* Exercise brief *
Could you report every line of the listing below that holds the word "computer"?

* Data under study *

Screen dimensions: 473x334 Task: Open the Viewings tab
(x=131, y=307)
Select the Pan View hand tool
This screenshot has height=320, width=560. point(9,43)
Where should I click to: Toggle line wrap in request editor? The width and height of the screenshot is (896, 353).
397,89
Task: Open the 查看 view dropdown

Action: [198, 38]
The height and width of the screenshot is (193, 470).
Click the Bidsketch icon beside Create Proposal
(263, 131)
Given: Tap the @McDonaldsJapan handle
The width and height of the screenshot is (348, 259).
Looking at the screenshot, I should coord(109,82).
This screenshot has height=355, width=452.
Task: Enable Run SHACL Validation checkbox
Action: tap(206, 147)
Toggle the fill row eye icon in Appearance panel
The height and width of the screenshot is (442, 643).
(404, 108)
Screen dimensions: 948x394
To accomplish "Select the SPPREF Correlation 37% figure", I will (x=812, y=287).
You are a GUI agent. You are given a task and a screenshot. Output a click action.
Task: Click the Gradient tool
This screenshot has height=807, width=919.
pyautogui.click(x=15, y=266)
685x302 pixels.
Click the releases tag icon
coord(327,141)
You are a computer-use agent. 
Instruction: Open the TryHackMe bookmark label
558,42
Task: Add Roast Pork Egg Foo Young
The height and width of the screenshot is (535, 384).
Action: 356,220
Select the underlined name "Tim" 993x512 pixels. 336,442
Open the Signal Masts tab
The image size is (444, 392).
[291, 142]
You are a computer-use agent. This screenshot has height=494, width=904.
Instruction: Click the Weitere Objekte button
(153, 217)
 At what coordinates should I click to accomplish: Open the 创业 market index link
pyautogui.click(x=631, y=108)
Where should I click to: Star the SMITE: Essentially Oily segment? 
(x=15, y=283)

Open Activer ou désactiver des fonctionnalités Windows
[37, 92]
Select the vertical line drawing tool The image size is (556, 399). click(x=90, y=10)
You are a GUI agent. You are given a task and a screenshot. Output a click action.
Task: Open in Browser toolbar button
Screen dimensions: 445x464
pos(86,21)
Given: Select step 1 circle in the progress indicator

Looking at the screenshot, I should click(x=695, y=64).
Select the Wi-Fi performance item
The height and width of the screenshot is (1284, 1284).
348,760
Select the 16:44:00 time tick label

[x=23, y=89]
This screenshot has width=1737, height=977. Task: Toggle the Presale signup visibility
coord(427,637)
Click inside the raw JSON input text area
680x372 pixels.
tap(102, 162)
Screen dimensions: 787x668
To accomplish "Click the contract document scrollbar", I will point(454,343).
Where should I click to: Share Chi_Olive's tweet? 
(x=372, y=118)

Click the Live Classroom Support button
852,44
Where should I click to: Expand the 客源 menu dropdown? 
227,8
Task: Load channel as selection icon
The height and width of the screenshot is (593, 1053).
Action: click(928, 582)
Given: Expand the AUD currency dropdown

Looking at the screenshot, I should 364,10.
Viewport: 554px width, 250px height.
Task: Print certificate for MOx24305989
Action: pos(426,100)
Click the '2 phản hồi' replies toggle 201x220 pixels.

* Task result *
You are a computer-use agent. 
You are a computer-use agent. This screenshot has height=494, width=904.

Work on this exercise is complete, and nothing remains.